July 4th, 1940
Western Mediterranean - The Déménagement is in full swing under the command of Vice Admiral Jean-Pierre Esteva (Amiral Sud), in Bizerte. Vice-Admiral Léon Davin (Prefect of the the 3rd Maritime Region, in Toulon) uses the full authority given to the Navy by the decree of June 13th to organize all the ports of the French Mediterranean coastline: with the troops and companies of fusiliers-marins supported by naval artillery pieces (from the depots), he puts Marseille, Toulon, La Ciotat, Sète but also Port-de-Bouc, Nice, Cannes and Port-Vendres away from enemy land raids.

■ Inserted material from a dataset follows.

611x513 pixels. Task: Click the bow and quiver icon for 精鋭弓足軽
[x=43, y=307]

The air defense of the ports is considerably reinforced: the "Electro-Magnetic Detection" (DEM) barrages of the Navy, which cover Toulon and the Italian border, receive the reinforcement of English cousins: three MB-type radars (from an order placed in May 1939 and delivered in the spring of 1940).
Folded in Toulon, Marseille and Sète, they detect raids from 50 km away and alert the fighters and the DCA. This assistance to the direction of the hunt is particularly accurate in Marseille, thanks to the anti-aircraft cruiser HMS Carlisle.

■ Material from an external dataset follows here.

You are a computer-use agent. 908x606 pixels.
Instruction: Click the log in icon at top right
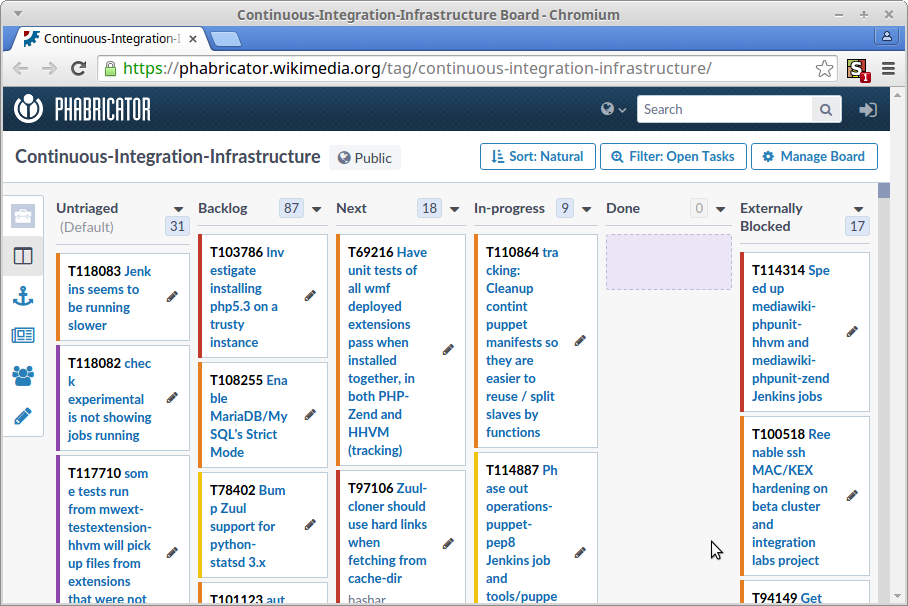tap(868, 109)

On the sea, there are now more than three hundred large civilian ships (cargo ships, liners and oil tankers), nearly 150 patrol boats and auxiliary dredgers, more than 130 civilian trawlers and more than 200 small boats of all types that take turns to evacuate as many men as possible to evacuate as many men as possible to North Africa. In addition to the French ships, there are many British and Belgian ships (which, in order to preserve the state of non-belligerence with Italy embark only Belgians or civilians and sail away from the Allied convoys), or neutral ships (Danish, Norwegian, Dutch, Greek, and even Egyptian!) chartered by the Allies.

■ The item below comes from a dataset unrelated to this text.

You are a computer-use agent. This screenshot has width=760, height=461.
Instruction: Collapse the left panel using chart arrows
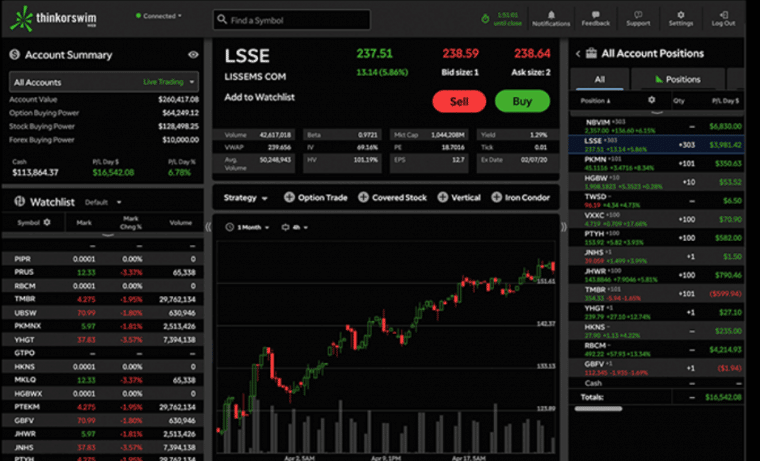[209, 227]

Several dozen liners and fast ships arrive and are still arriving from the West Indies, West Africa and South America to reinforce the Navy's resources in the Mediterranean.
While the fast ships (liners and banana boats) sail almost without escort on direct routes to Algerian ports and make rotations in three or four days, the slower cargo ships continue, as has been the case since Italy's declaration of war, to form convoys which first move westwards towards the Balearic Islands, before plunging southwards towards Oran (their rotation then often exceededs seven or eight days); they are escorted by avisos and other patrol boats and auxiliary dredgers under the orders of Amiral Sud. Finally, there are trawlers and various small boats who make quick trips back and forth between the secondary ports of Provence and Corsica: each crossing only allowing for the evacuation of a handful of soldiers, but these rotations follow one another in less than two days and the number of men evacuated in this way increases little by little. The formed units that are to be deployed in Corsica did not have to look far to complete their numbers.